Re: Porting uses of 'accuracy' in KMimeType API

2014-10-12 Thread David Faure
On Friday 12 September 2014 21:06:36 Kevin Funk wrote:
 On Friday 12 September 2014 10:50:36 David Faure wrote:
  On Friday 12 September 2014 09:39:42 Kevin Funk wrote:
   Heya,
   
   Context: Forward-porting some patches in KDevelop involving KMimeType
   API.
   
   I've just noticed that in Qt5, QMimeDataBase/QMimeType doesn't allow me
   to
   retrieve the accuracy of a match anymore, while KMimeType did. For
   example,
   compare the possible arguments for QMimeDataBase::mimeTypeForUrl vs.
   KMimeType::findByUrl.
   
   What's the suggested way to deal with this? As far as I can see, there
   are
   no porting notes about that particular matter.
  
  You're telling me everything I know already, but not the important bit
  which is: what do you need the accuracy for?
 
 Well, this is ancient, performance-critical code inside KDevelop. We
 basically cache a extension - language mapping for performance reasons.
 Just recently we introduced code that avoids caching extensions for which
 the KMimeType lookup yielded a very low accuracy.
 
 Also see: https://git.reviewboard.kde.org/r/120085/

OK, I see.
I confirm that putting /* at the top of a text file without extension (or 
without a known extension) leads to text/x-csrc.

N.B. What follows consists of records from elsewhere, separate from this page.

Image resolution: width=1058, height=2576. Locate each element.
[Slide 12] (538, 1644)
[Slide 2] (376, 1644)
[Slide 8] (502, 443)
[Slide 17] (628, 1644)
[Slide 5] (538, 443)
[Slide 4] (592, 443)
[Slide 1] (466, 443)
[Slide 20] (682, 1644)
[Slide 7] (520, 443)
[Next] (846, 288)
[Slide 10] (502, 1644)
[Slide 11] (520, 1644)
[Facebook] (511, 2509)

To avoid this, you could decide to only trust extensions.
In an IDE, I'd say that's probably valid.
i.e. I would do
db.mimeTypeForFile(fileName, QMimeDatabase::MatchExtension);

(I was about to suggest to compare the result of MatchExtension
and MatchContent, but that wouldn't make sense. If there's an extension then 
you want to use that, and only if there isn't, then MatchContent can be 
useful, but leads to exactly what you don't want: inaccurate results).

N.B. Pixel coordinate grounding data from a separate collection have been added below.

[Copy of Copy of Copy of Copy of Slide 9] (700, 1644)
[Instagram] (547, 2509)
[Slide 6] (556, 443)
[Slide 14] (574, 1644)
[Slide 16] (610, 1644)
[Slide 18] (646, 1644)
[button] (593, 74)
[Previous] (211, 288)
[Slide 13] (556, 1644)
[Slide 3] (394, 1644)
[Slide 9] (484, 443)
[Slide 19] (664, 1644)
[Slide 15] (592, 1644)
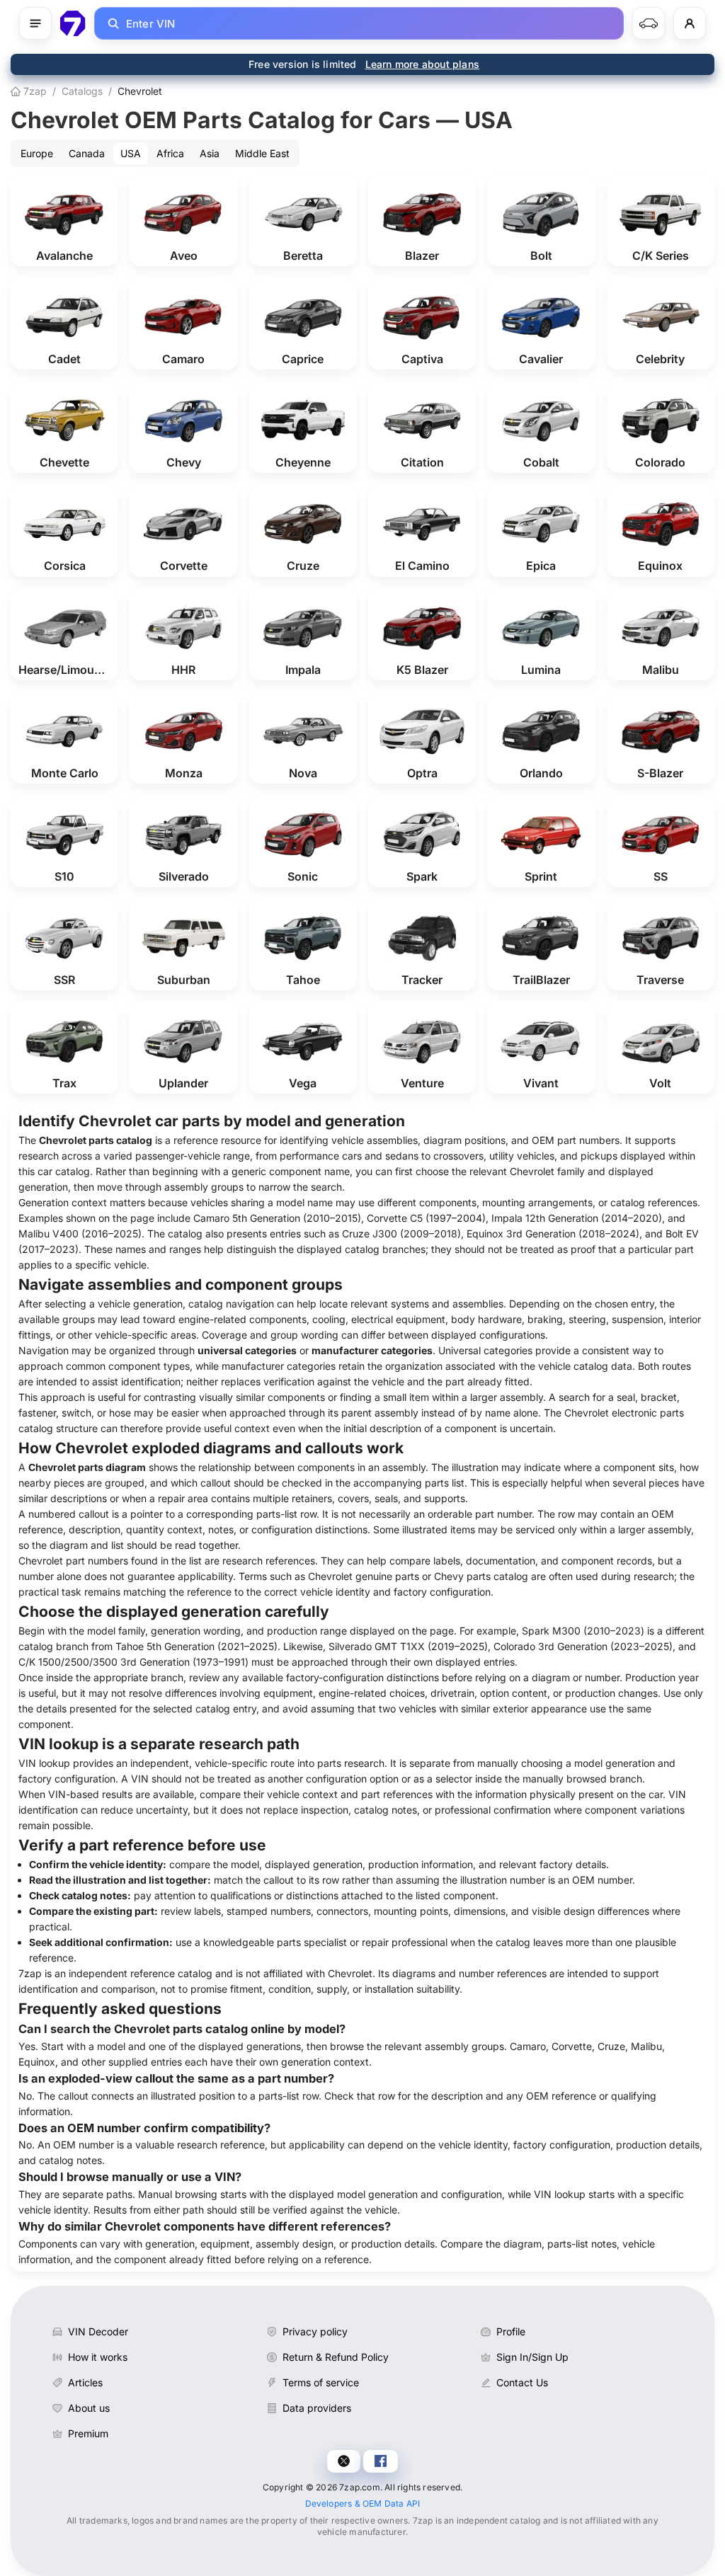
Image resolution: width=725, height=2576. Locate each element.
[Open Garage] (648, 23)
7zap (34, 91)
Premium (88, 2433)
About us (89, 2408)
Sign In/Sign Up (532, 2357)
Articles (85, 2382)
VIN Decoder (98, 2331)
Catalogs (82, 91)
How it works (97, 2357)
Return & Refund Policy (335, 2357)
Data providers (316, 2408)
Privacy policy (315, 2331)
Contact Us (522, 2382)
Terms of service (320, 2382)
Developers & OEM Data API (363, 2503)
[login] (689, 23)
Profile (510, 2331)
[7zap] (73, 23)
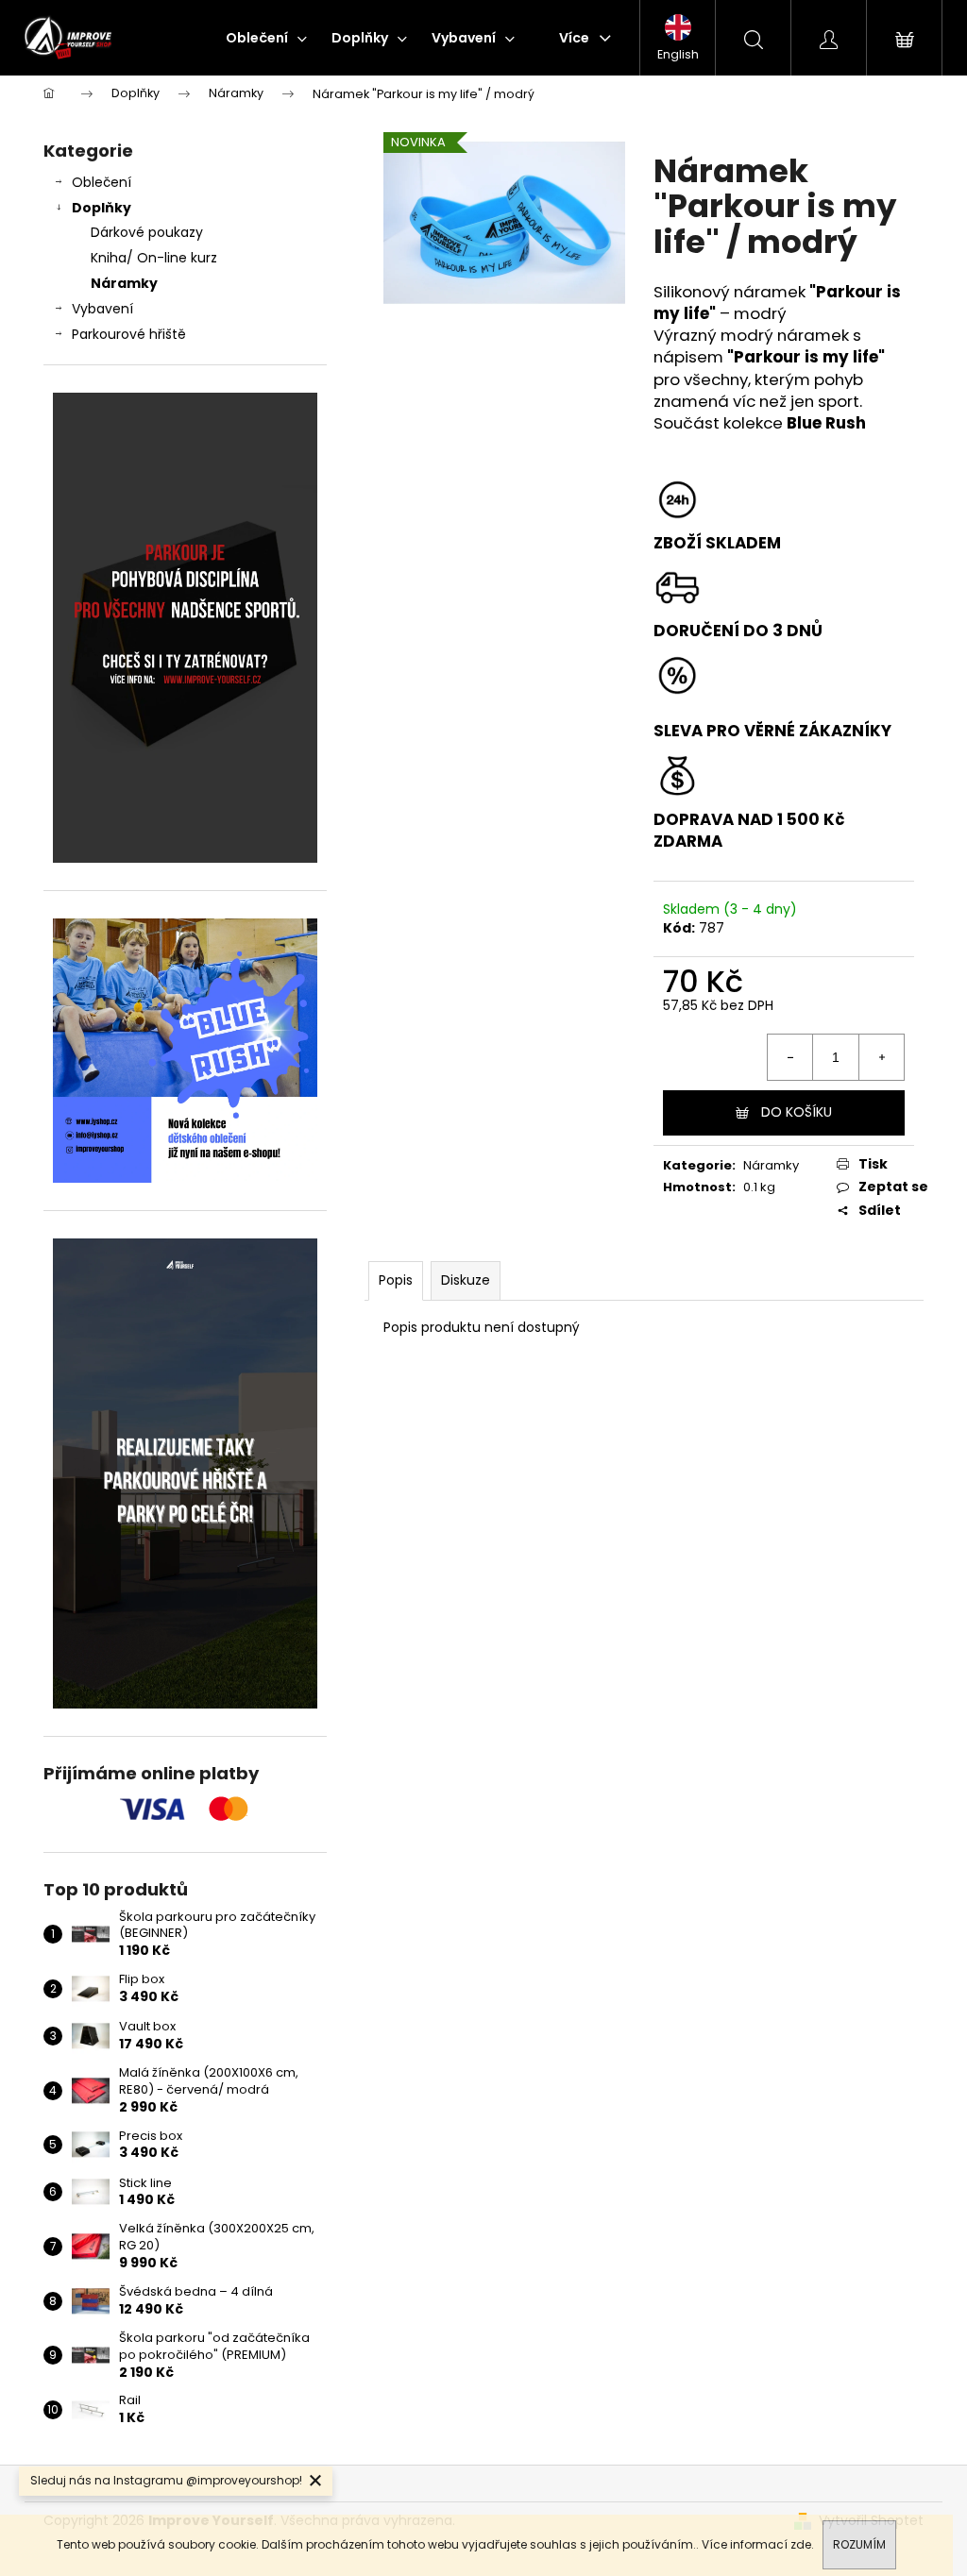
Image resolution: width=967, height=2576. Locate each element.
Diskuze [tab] (465, 1280)
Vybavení (102, 308)
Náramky (124, 283)
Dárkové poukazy (147, 232)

MatchContent is more useful in e.g. an image viewer than in a C++ IDE,
because image formats are much more strictly defined and easy to recognize. 

-- 
David Faure, fa...@kde.org, http://www.davidfaure.fr
Working on KDE Frameworks 5

___
Kde-frameworks-devel mailing list
Kde-frameworks-devel@kde.org
https://mail.kde.org/mailman/listinfo/kde-frameworks-devel


Re: Porting uses of 'accuracy' in KMimeType API

2014-09-13 Thread Milian Wolff
On Friday 12 September 2014 21:06:36 Kevin Funk wrote:
 On Friday 12 September 2014 10:50:36 David Faure wrote:
  On Friday 12 September 2014 09:39:42 Kevin Funk wrote:
   Heya,
   
   Context: Forward-porting some patches in KDevelop involving KMimeType
   API.
   
   I've just noticed that in Qt5, QMimeDataBase/QMimeType doesn't allow me
   to
   retrieve the accuracy of a match anymore, while KMimeType did. For
   example,
   compare the possible arguments for QMimeDataBase::mimeTypeForUrl vs.
   KMimeType::findByUrl.
   
   What's the suggested way to deal with this? As far as I can see, there
   are
   no porting notes about that particular matter.
  
  You're telling me everything I know already, but not the important bit
  which is: what do you need the accuracy for?
 
 Well, this is ancient, performance-critical code inside KDevelop. We
 basically cache a extension - language mapping for performance reasons.
 Just recently we introduced code that avoids caching extensions for which
 the KMimeType lookup yielded a very low accuracy.
 
 Also see: https://git.reviewboard.kde.org/r/120085/

With Qt5, we need to reevalute the performance of the mimetype checking. Maybe 
it's good enough nowadays. Otherwise I agree that we'll need some information 
on the accuracy of the match.

Bye
-- 
Milian Wolff
m...@milianw.de
http://milianw.de
___
Kde-frameworks-devel mailing list
Kde-frameworks-devel@kde.org
https://mail.kde.org/mailman/listinfo/kde-frameworks-devel


Porting uses of 'accuracy' in KMimeType API

2014-09-12 Thread Kevin Funk
Heya,

Context: Forward-porting some patches in KDevelop involving KMimeType API.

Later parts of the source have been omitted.